TASK GOAL
Some lines below hold "computer". Pick them out and copy them.

(Stored items)

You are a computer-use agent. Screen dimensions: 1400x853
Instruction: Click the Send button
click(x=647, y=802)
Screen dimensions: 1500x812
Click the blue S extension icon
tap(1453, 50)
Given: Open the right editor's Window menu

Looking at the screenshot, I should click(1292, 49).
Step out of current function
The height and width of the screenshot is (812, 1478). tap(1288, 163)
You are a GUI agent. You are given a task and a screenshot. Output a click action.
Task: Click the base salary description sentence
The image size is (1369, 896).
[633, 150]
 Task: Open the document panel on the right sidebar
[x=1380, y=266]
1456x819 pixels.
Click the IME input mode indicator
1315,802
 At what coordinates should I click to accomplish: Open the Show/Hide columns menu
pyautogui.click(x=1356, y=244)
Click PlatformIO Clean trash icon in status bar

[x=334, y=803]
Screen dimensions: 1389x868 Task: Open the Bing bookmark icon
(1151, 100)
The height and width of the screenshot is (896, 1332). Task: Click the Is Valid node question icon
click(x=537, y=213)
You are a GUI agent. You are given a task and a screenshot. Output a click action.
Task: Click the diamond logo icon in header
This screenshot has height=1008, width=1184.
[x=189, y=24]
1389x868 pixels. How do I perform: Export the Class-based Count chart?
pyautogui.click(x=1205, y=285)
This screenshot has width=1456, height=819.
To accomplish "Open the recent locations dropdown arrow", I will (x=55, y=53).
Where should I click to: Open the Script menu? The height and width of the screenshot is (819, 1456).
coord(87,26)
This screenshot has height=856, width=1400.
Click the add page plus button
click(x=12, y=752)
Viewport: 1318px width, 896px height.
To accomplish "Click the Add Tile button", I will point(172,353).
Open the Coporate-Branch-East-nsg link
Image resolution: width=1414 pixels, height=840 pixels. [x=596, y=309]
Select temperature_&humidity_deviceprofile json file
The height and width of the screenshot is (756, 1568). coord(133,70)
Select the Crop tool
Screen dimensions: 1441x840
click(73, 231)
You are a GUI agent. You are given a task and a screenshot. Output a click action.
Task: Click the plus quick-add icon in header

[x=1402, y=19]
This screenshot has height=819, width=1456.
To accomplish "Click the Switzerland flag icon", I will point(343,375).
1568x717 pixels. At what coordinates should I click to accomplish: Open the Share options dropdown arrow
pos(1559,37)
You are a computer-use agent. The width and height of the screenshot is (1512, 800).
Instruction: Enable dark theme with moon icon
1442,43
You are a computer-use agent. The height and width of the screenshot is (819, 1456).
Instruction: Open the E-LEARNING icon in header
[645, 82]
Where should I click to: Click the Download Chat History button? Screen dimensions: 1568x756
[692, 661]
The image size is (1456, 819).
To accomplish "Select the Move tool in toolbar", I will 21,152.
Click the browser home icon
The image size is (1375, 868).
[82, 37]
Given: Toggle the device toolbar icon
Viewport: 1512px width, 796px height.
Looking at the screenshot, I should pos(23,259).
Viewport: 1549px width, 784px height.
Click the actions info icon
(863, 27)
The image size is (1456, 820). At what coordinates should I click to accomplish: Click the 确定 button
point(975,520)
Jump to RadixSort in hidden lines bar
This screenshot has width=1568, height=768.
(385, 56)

RESPONSE BELOW
You are a computer-use agent. Screen dimensions: 1400x853
You are a computer-use agent. The width and height of the screenshot is (1512, 800).
You are a computer-use agent. The height and width of the screenshot is (819, 1456).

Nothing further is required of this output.